* _SOURCE DATA_:
-----

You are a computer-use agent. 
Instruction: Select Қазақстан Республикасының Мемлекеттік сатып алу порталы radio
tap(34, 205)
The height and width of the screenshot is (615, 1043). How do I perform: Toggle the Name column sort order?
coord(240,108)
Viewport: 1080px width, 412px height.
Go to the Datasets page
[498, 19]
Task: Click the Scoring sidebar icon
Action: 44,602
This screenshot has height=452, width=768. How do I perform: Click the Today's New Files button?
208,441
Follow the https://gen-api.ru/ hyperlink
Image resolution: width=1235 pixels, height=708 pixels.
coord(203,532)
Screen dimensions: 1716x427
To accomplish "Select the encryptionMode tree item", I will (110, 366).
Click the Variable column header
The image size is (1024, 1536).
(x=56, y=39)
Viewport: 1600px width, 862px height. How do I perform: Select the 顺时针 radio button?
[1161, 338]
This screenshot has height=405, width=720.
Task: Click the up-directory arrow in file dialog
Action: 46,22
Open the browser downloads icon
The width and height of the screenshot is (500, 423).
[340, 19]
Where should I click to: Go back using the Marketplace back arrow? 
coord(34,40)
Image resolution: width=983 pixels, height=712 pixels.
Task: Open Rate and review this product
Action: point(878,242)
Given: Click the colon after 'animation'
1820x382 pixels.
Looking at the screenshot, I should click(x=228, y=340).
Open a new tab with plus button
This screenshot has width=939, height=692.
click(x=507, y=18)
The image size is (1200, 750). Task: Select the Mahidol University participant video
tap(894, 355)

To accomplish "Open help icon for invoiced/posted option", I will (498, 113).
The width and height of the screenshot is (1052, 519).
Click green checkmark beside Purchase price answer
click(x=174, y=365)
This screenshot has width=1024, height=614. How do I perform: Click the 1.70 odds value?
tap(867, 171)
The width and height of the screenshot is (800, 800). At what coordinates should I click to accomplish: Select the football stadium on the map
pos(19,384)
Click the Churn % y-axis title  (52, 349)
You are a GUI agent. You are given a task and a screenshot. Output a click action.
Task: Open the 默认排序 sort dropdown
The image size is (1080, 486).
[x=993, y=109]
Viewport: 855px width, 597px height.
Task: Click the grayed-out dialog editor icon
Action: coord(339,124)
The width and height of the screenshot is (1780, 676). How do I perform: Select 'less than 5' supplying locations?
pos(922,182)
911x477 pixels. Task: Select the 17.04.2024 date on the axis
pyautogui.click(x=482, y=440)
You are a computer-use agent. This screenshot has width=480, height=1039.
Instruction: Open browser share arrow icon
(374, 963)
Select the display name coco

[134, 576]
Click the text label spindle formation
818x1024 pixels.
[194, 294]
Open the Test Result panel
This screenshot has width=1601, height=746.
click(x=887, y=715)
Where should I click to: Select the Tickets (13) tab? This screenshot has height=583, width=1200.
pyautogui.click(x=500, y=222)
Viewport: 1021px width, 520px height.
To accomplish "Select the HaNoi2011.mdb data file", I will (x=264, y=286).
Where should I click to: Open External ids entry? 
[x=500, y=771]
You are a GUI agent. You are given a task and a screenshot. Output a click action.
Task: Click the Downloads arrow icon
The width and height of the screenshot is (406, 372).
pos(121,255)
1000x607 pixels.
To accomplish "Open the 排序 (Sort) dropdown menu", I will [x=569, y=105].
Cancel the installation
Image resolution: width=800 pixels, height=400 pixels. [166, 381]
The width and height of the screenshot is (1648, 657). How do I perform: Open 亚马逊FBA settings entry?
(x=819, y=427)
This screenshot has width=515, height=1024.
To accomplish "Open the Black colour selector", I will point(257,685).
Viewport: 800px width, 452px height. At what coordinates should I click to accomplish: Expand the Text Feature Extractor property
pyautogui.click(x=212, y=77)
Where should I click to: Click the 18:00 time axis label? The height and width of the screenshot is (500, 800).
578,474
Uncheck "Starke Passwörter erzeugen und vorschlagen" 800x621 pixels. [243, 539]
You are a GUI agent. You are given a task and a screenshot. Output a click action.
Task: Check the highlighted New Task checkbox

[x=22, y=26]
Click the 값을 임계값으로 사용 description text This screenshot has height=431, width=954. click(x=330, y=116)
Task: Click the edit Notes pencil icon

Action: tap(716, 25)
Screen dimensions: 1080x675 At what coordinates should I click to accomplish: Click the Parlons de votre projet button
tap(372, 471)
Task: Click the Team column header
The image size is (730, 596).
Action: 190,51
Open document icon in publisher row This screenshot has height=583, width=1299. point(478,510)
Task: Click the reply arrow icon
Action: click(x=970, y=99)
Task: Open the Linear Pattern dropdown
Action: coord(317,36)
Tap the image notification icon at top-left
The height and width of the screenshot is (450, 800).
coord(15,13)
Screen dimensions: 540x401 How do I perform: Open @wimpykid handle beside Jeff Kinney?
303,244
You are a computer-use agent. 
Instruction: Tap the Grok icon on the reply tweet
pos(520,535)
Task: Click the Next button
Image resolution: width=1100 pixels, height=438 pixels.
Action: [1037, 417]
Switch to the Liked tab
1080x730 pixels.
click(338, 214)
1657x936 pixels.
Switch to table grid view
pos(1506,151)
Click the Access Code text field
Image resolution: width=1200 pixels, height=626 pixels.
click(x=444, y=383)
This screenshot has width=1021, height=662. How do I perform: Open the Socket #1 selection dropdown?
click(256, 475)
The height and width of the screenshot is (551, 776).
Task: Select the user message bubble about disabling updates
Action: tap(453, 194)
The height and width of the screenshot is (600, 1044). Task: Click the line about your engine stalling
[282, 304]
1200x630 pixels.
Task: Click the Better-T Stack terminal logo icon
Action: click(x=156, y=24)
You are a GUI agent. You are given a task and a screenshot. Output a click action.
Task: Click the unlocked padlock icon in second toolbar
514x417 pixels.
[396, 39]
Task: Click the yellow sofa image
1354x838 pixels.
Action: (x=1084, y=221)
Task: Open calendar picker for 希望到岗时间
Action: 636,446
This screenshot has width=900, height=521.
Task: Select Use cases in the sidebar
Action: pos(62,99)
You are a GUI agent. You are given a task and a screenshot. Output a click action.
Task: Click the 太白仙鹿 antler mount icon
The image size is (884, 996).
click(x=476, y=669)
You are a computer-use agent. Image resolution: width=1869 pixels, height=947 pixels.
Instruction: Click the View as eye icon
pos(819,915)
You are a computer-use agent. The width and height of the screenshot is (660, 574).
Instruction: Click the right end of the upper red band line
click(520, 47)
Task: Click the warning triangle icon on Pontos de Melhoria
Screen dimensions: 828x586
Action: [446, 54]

-----

Retype all of the entries precisely as they are.

You are a computer-use agent. 
Instruction: Select Қазақстан Республикасының Мемлекеттік сатып алу порталы radio
tap(34, 205)
The height and width of the screenshot is (615, 1043). How do I perform: Toggle the Name column sort order?
coord(240,108)
Viewport: 1080px width, 412px height.
Go to the Datasets page
[498, 19]
Task: Click the Scoring sidebar icon
Action: 44,602
This screenshot has height=452, width=768. How do I perform: Click the Today's New Files button?
208,441
Follow the https://gen-api.ru/ hyperlink
Image resolution: width=1235 pixels, height=708 pixels.
coord(203,532)
Screen dimensions: 1716x427
To accomplish "Select the encryptionMode tree item", I will (110, 366).
Click the Variable column header
The image size is (1024, 1536).
(x=56, y=39)
Viewport: 1600px width, 862px height. How do I perform: Select the 顺时针 radio button?
[1161, 338]
This screenshot has height=405, width=720.
Task: Click the up-directory arrow in file dialog
Action: 46,22
Open the browser downloads icon
The width and height of the screenshot is (500, 423).
[340, 19]
Where should I click to: Go back using the Marketplace back arrow? 
coord(34,40)
Image resolution: width=983 pixels, height=712 pixels.
Task: Open Rate and review this product
Action: point(878,242)
Given: Click the colon after 'animation'
1820x382 pixels.
Looking at the screenshot, I should click(x=228, y=340).
Open a new tab with plus button
This screenshot has width=939, height=692.
click(x=507, y=18)
The image size is (1200, 750). Task: Select the Mahidol University participant video
tap(894, 355)

To accomplish "Open help icon for invoiced/posted option", I will (498, 113).
The width and height of the screenshot is (1052, 519).
Click green checkmark beside Purchase price answer
click(x=174, y=365)
This screenshot has width=1024, height=614. How do I perform: Click the 1.70 odds value?
tap(867, 171)
The width and height of the screenshot is (800, 800). At what coordinates should I click to accomplish: Select the football stadium on the map
pos(19,384)
Click the Churn % y-axis title  (52, 349)
You are a GUI agent. You are given a task and a screenshot. Output a click action.
Task: Open the 默认排序 sort dropdown
The image size is (1080, 486).
[x=993, y=109]
Viewport: 855px width, 597px height.
Task: Click the grayed-out dialog editor icon
Action: coord(339,124)
The width and height of the screenshot is (1780, 676). How do I perform: Select 'less than 5' supplying locations?
pos(922,182)
911x477 pixels. Task: Select the 17.04.2024 date on the axis
pyautogui.click(x=482, y=440)
You are a computer-use agent. This screenshot has width=480, height=1039.
Instruction: Open browser share arrow icon
(374, 963)
Select the display name coco

[134, 576]
Click the text label spindle formation
818x1024 pixels.
[194, 294]
Open the Test Result panel
This screenshot has width=1601, height=746.
click(x=887, y=715)
Where should I click to: Select the Tickets (13) tab? This screenshot has height=583, width=1200.
pyautogui.click(x=500, y=222)
Viewport: 1021px width, 520px height.
To accomplish "Select the HaNoi2011.mdb data file", I will (x=264, y=286).
Where should I click to: Open External ids entry? 
[x=500, y=771]
You are a GUI agent. You are given a task and a screenshot. Output a click action.
Task: Click the Downloads arrow icon
The width and height of the screenshot is (406, 372).
pos(121,255)
1000x607 pixels.
To accomplish "Open the 排序 (Sort) dropdown menu", I will [x=569, y=105].
Cancel the installation
Image resolution: width=800 pixels, height=400 pixels. [166, 381]
The width and height of the screenshot is (1648, 657). How do I perform: Open 亚马逊FBA settings entry?
(x=819, y=427)
This screenshot has width=515, height=1024.
To accomplish "Open the Black colour selector", I will point(257,685).
Viewport: 800px width, 452px height. At what coordinates should I click to accomplish: Expand the Text Feature Extractor property
pyautogui.click(x=212, y=77)
Where should I click to: Click the 18:00 time axis label? The height and width of the screenshot is (500, 800).
578,474
Uncheck "Starke Passwörter erzeugen und vorschlagen" 800x621 pixels. [243, 539]
You are a GUI agent. You are given a task and a screenshot. Output a click action.
Task: Check the highlighted New Task checkbox

[x=22, y=26]
Click the 값을 임계값으로 사용 description text This screenshot has height=431, width=954. click(x=330, y=116)
Task: Click the edit Notes pencil icon

Action: tap(716, 25)
Screen dimensions: 1080x675 At what coordinates should I click to accomplish: Click the Parlons de votre projet button
tap(372, 471)
Task: Click the Team column header
The image size is (730, 596).
Action: 190,51
Open document icon in publisher row This screenshot has height=583, width=1299. point(478,510)
Task: Click the reply arrow icon
Action: click(x=970, y=99)
Task: Open the Linear Pattern dropdown
Action: coord(317,36)
Tap the image notification icon at top-left
The height and width of the screenshot is (450, 800).
coord(15,13)
Screen dimensions: 540x401 How do I perform: Open @wimpykid handle beside Jeff Kinney?
303,244
You are a computer-use agent. 
Instruction: Tap the Grok icon on the reply tweet
pos(520,535)
Task: Click the Next button
Image resolution: width=1100 pixels, height=438 pixels.
Action: [1037, 417]
Switch to the Liked tab
1080x730 pixels.
click(338, 214)
1657x936 pixels.
Switch to table grid view
pos(1506,151)
Click the Access Code text field
Image resolution: width=1200 pixels, height=626 pixels.
click(x=444, y=383)
This screenshot has width=1021, height=662. How do I perform: Open the Socket #1 selection dropdown?
click(256, 475)
The height and width of the screenshot is (551, 776).
Task: Select the user message bubble about disabling updates
Action: tap(453, 194)
The height and width of the screenshot is (600, 1044). Task: Click the line about your engine stalling
[282, 304]
1200x630 pixels.
Task: Click the Better-T Stack terminal logo icon
Action: click(x=156, y=24)
You are a GUI agent. You are given a task and a screenshot. Output a click action.
Task: Click the unlocked padlock icon in second toolbar
514x417 pixels.
[396, 39]
Task: Click the yellow sofa image
1354x838 pixels.
Action: (x=1084, y=221)
Task: Open calendar picker for 希望到岗时间
Action: 636,446
This screenshot has width=900, height=521.
Task: Select Use cases in the sidebar
Action: pos(62,99)
You are a GUI agent. You are given a task and a screenshot. Output a click action.
Task: Click the 太白仙鹿 antler mount icon
The image size is (884, 996).
click(x=476, y=669)
You are a computer-use agent. Image resolution: width=1869 pixels, height=947 pixels.
Instruction: Click the View as eye icon
pos(819,915)
You are a computer-use agent. The width and height of the screenshot is (660, 574).
Instruction: Click the right end of the upper red band line
click(520, 47)
Task: Click the warning triangle icon on Pontos de Melhoria
Screen dimensions: 828x586
Action: [446, 54]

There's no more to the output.